Figure 7. Defective proviruses can express Gag and functional Nef.

(A) Schematic representing deletions in HIV-1 proviral sequences obtained from Tem CD4⁺ T cells from HIV-1⁺ participants (brown) and deletions generated in NL4-3-eGFP constructs (blue). The full-length HIV-1 NL4-3 construct is represented in black (NL-FL). HEK293T cells were transfected with HIV-1 NL constructs. (B) Representative Western blot of 2 independent experiments showing Nef (green) and Gag (top-red) expression. β-Actin was used as a protein loading control (bottom-red). (C) Representative flow cytometry of 2 independent experiments showing eGFP and p24 expression in transfected HEK293T cells. (D) Representative histograms of 2 independent experiments showing HLA-A*02 gMFI in eGFP^– and eGFP⁺ cells.

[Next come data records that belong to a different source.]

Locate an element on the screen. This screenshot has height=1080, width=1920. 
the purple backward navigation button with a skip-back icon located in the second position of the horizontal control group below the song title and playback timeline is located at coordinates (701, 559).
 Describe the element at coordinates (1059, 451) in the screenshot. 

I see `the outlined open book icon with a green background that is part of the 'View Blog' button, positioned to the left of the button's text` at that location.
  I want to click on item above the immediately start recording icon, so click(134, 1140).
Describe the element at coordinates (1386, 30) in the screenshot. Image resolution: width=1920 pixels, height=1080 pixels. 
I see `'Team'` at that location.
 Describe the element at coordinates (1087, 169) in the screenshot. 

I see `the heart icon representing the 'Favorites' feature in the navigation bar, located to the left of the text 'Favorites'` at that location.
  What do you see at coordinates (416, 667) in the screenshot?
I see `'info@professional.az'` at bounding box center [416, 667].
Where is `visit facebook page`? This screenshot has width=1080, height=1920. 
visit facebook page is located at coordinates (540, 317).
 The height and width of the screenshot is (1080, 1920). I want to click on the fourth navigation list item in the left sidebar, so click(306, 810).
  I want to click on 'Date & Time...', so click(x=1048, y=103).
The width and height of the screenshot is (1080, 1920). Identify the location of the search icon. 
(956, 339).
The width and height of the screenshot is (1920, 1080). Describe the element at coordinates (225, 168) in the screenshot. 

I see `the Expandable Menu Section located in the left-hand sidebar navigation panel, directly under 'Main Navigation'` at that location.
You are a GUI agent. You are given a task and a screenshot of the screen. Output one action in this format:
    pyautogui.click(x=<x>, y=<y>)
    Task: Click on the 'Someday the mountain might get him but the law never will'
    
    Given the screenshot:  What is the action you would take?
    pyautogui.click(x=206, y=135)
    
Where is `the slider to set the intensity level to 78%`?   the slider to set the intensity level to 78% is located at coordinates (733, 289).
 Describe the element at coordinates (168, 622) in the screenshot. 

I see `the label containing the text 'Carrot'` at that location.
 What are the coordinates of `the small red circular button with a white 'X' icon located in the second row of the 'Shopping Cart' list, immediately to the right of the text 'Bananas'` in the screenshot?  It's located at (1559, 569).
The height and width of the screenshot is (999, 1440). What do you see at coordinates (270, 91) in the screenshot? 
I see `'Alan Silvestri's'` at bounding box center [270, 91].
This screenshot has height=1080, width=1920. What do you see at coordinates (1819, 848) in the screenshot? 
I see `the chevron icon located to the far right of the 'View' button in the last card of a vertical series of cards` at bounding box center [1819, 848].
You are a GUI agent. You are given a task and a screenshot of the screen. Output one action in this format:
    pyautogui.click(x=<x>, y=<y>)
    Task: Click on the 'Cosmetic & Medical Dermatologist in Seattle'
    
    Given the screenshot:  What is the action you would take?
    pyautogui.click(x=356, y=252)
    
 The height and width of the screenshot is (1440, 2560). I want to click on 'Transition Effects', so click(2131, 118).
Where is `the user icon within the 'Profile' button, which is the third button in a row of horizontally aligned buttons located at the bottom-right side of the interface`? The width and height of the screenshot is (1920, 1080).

Figure 8. Nef^– HIV-1 induces higher CD8⁺ T cell activity.

CD4⁺ T cells isolated from HIV-1⁺ donors were infected with HIV-WT or HIV-ΔNef and cocultured with autologous CD8⁺ T cells. (A) Timeline illustrating the experimental procedure, as described in Methods. (B) Flow cytometry of CD107a/b expression in CD8⁺ T cells from a representative experiment. (C) Expression of CD107a/b relative to values obtained from CD8⁺ T cells cocultured with HIV-WT–infected cells. Data represent mean ± SD. Statistical significance was determined by 2-tailed Student’s t test. Each experiment was performed in triplicate. **P ≤ 0.01. (D) Representative flow cytometry of 2 independent experiments showing p24 expression of cells infected with HIV-WT or HIV-ΔNef with or without coculture with autologous CD8⁺ T cells. (E) p24 values of cells infected with HIV-WT or HIV-ΔNef after 6 and 24 hours of coculture with CD8⁺ T cells relative to p24 expression in the CD4⁺ T cell–only condition.

Figure 9. The proportion of HIV-1 proviruses containing nef increases after CD8⁺ T cell clearance.

(A) Timeline illustrating the experimental procedure for the viral competition assay, as described in Methods. (B) Representative flow cytometry of 3 independent experiments showing p24 values from cells infected with HIV-WT or HIV-ΔNef after the coculture with CD8⁺ T cells. (C) Proportion of HIV-1 sequences containing gag⁺nef^– or pol⁺nef⁺ in infected cells in the presence and absence of CD8⁺ T cell coculture. Results obtained from 3 independent donors are shown. Statistical significance was determined by paired 2-tailed t test. *P ≤ 0.05.

Figure 10. Nef activity is higher in HIV-1–infected CD4⁺ Tem cells.

Memory CD4⁺ T cells from HIV-1^– donors were sorted and infected with (A and B) HIV-BaL or (C–E) HIV-NL4-3-eGFP for 5 days. (A) Representative dot plots (top) and histograms (bottom) of 10 independent experiments showing CD4 geometric mean fluorescence intensity (gMFI) in uninfected p24^– and HIV-1–infected p24⁺ cells. (B) CD4 expression in HIV-1–infected cells was calculated as CD4 gMFI in p24⁺ cells relative to CD4 gMFI in p24^– cells. (C) Representative dot plots (top) and histograms (bottom) of 4 independent experiments showing HLA-A*02 gMFI in uninfected eGFP^– and HIV-1–infected eGFP⁺ cells. (D) HLA-A*02 downmodulation in HIV-1–infected cells was calculated as HLA-A*02 gMFI in eGFP⁺ cells relative to HLA-A*02 gMFI in eGFP^– cells. (E) eGFP MFI relative to Tcm values. Data represent the mean ± SD (B) or median ± 95% CI (D and E). One-way ANOVA followed by the (B) Tukey’s HSD post test or (D and E) Kruskal-Wallis followed by Dunn’s post test were performed to determine statistical significance. Each data point represents a single donor. Tcm, central memory; Ttm, transitional memory; Tem, effector memory. *P ≤ 0.05, **P ≤ 0.01.